(EXERCISE DETAILS):
Could you return all of the listing below exactly, please?

++++ DATA FOR PROCESSING ++++

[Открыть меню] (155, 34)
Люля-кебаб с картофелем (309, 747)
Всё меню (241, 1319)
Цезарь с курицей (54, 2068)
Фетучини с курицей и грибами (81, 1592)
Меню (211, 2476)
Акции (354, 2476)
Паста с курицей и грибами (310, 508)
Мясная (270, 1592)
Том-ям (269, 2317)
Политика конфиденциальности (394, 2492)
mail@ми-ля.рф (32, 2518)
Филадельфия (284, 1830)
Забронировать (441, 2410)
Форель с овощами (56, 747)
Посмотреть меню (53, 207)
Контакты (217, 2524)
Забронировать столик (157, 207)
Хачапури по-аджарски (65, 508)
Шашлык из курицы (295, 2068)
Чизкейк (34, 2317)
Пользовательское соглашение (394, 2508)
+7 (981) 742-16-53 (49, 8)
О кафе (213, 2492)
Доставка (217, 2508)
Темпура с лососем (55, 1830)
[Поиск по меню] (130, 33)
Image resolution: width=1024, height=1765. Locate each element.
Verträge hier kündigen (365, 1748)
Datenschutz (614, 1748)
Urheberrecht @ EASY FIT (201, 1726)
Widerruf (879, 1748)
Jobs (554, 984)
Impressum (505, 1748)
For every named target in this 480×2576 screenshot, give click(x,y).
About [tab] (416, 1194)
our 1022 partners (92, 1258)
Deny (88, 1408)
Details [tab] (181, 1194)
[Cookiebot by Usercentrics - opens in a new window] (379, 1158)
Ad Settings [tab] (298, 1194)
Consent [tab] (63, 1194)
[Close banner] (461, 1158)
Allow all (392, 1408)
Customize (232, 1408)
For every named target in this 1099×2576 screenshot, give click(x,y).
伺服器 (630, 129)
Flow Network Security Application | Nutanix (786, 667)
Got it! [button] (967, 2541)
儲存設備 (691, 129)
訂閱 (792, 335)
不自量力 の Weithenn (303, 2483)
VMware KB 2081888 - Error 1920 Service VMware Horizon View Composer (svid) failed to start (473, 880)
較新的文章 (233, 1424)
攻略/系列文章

++++

(RESPONSE TO THIS EXERCISE):
[Открыть меню] (155, 34)
Люля-кебаб с картофелем (309, 747)
Всё меню (241, 1319)
Цезарь с курицей (54, 2068)
Фетучини с курицей и грибами (81, 1592)
Меню (211, 2476)
Акции (354, 2476)
Паста с курицей и грибами (310, 508)
Мясная (270, 1592)
Том-ям (269, 2317)
Политика конфиденциальности (394, 2492)
mail@ми-ля.рф (32, 2518)
Филадельфия (284, 1830)
Забронировать (441, 2410)
Форель с овощами (56, 747)
Посмотреть меню (53, 207)
Контакты (217, 2524)
Забронировать столик (157, 207)
Хачапури по-аджарски (65, 508)
Шашлык из курицы (295, 2068)
Чизкейк (34, 2317)
Пользовательское соглашение (394, 2508)
+7 (981) 742-16-53 (49, 8)
О кафе (213, 2492)
Доставка (217, 2508)
Темпура с лососем (55, 1830)
[Поиск по меню] (130, 33)
Image resolution: width=1024, height=1765. Locate each element.
Verträge hier kündigen (365, 1748)
Datenschutz (614, 1748)
Urheberrecht @ EASY FIT (201, 1726)
Widerruf (879, 1748)
Jobs (554, 984)
Impressum (505, 1748)
For every named target in this 480×2576 screenshot, give click(x,y).
About [tab] (416, 1194)
our 1022 partners (92, 1258)
Deny (88, 1408)
Details [tab] (181, 1194)
[Cookiebot by Usercentrics - opens in a new window] (379, 1158)
Ad Settings [tab] (298, 1194)
Consent [tab] (63, 1194)
[Close banner] (461, 1158)
Allow all (392, 1408)
Customize (232, 1408)
For every named target in this 1099×2576 screenshot, give click(x,y).
伺服器 (630, 129)
Flow Network Security Application | Nutanix (786, 667)
Got it! [button] (967, 2541)
儲存設備 (691, 129)
訂閱 (792, 335)
不自量力 の Weithenn (303, 2483)
VMware KB 2081888 - Error 1920 Service VMware Horizon View Composer (svid) failed to start (473, 880)
較新的文章 (233, 1424)
攻略/系列文章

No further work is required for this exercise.